Broadcaster Piers Morgan criticized Secretary of State Marco Rubio over his comments about the United States’ preemptive strikes against Iran. Rubio insists that there was an imminent threat to the United States, but Morgan doesn’t agree.
“Does Congress have to weigh in, and was there an imminent threat?” A reporter asked Rubio at a briefing. Congress did not authorize the attacks against Iran. However, the president can bypass Congress and order military action if there is an imminent threat against the United States. “There absolutely was an imminent threat,” Rubio responded.
He further elaborated, “We knew that if Iran were attacked, and we believed they would be attacked, they would immediately come after us, and we were not going to sit there and absorb a blow before we responded.”
“The Department of War assessed that if we did that, if we waited for them to hit us first after they had been attacked by someone else… Israel attacked them first, and we waited for them to hit us? We would suffer more casualties and deaths.”
Essentially, if Rubio’s words are to be followed, the threat against the United States is conditional upon Israel attacking Iran. After Israel attacked Iran, Trump’s cabinet assumed that the United States would be attacked next.
Piers Morgan remarked on Rubio’s flawed reasoning. He wrote on X, “What? So the ‘preemptive threat’ was based on prior knowledge that (presumably) Israel was going to attack Iran? This is nuts.”

Was the United States’ attack justified?
Rubio’s explanation wasn’t straightforward. But it seems that the attack seems to be contingent upon Israel attacking Iran first, which would have triggered Iran’s retaliation against other U.S. allies. If this is what constitutes an ‘imminent threat’ against the United States in Rubio’s reasoning, then the word must have taken on a new meaning.
Assuming that only Israel were to attack Iran, why would Iran prioritize attacking the United States over Israel—the aggressor state? The term ‘imminent threat,’ if used correctly in this circumstance, would only apply to Israel—the country that decided to bomb with impunity. But what about ‘preemptive’ measures, an argument the Trump administration has brought up to repeatedly justify the attack?
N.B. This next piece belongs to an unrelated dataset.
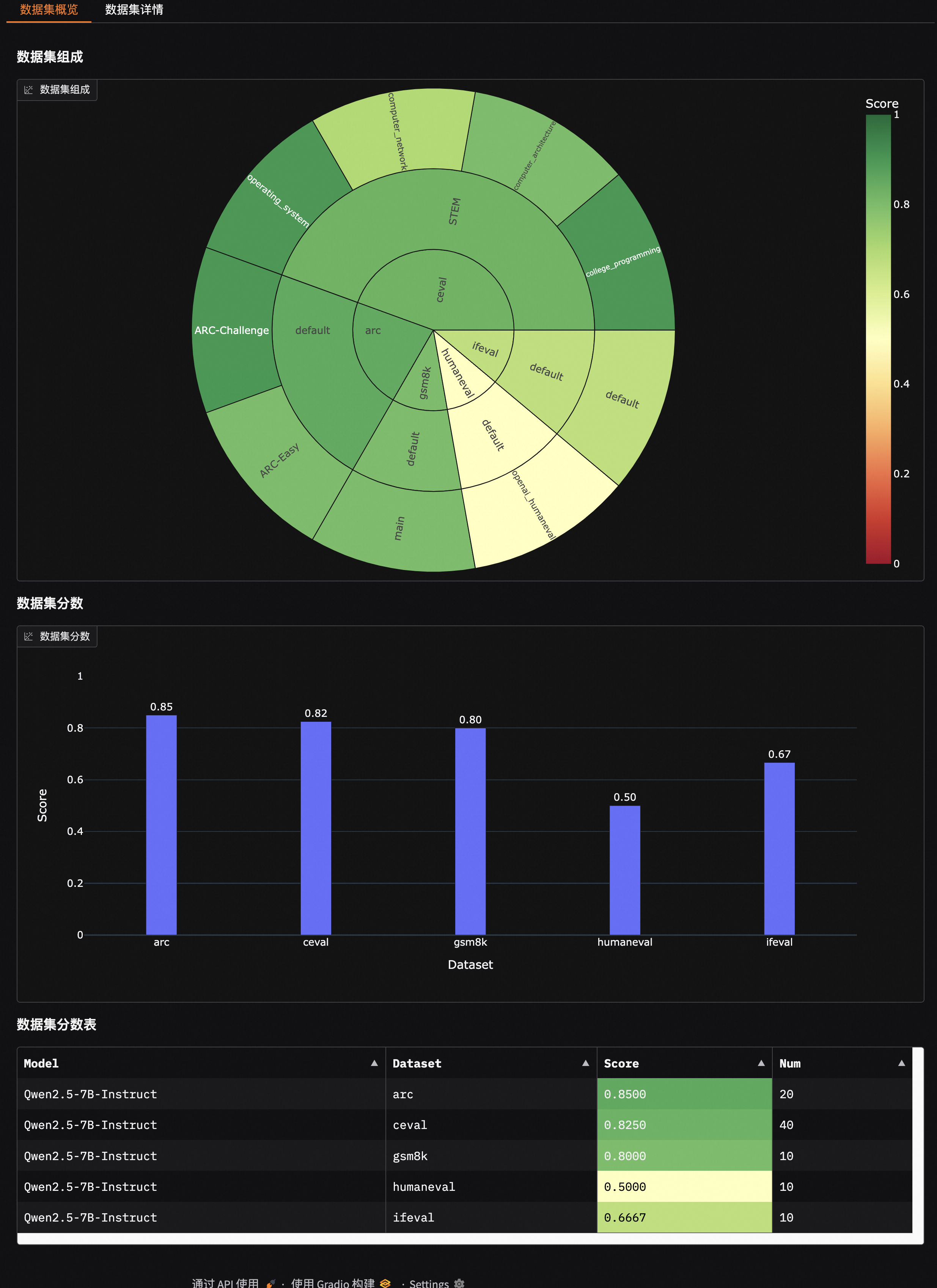Click the scatter plot icon beside 数据集组成

(x=28, y=90)
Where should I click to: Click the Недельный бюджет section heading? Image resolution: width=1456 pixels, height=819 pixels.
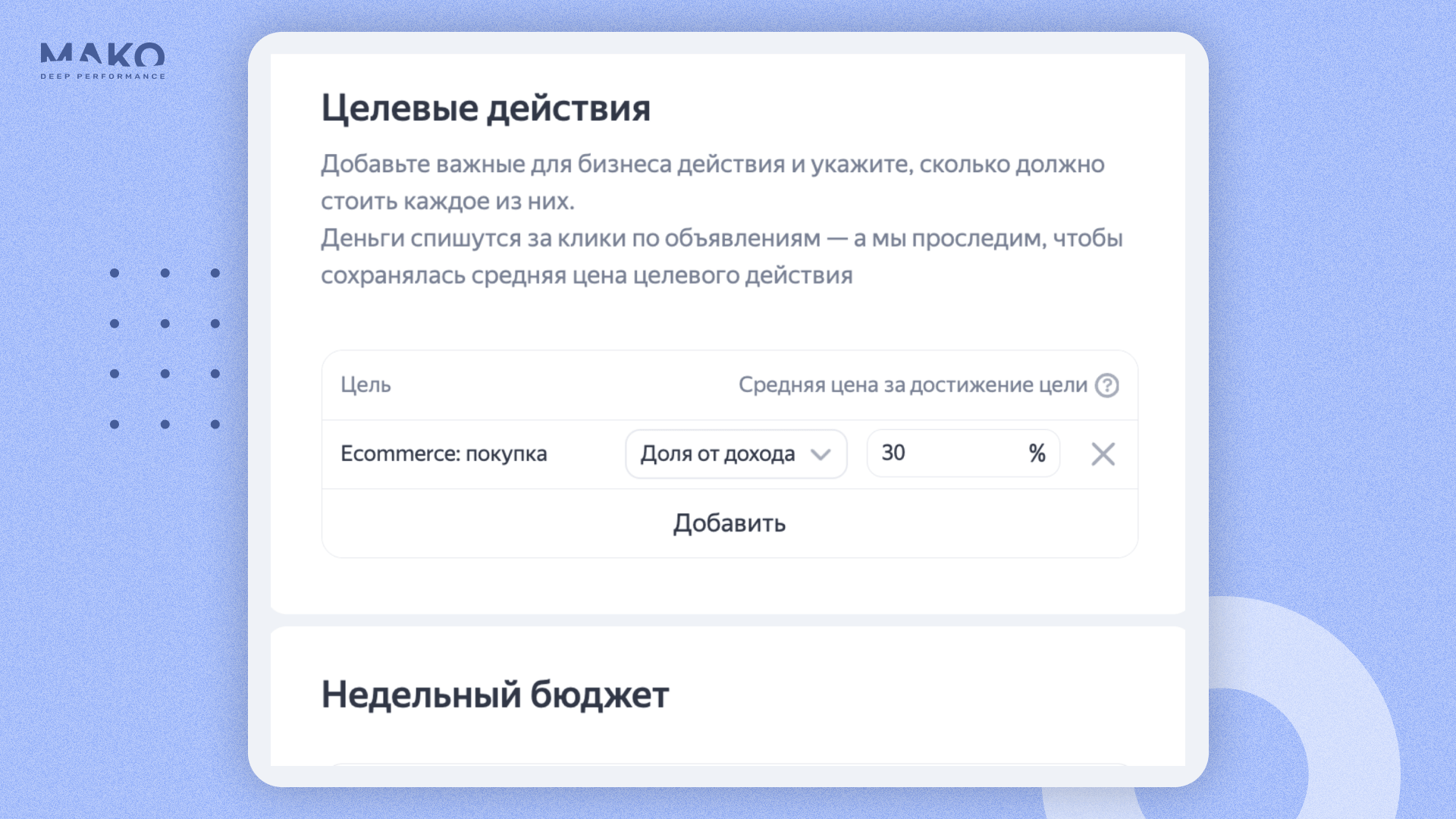pyautogui.click(x=494, y=694)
Preemptive action is supposed to mitigate damages. But in the Trump administration’s playbook, “preemptive” action is supporting an ally state’s intention to bomb another country. It means agreeing to launch a joint attack on a country whose nuclear facilities were supposedly “obliterated” by the United States in 2025.
The United States has been allocating $3.8 billion per year in military assistance to Israel. The funding has been ongoing since 2019 because of a ten-year MOU. If Israel, theoretically, had been planning to strike Iran first, then that only means they can absorb the fallout. Americans shouldn’t be paying the price.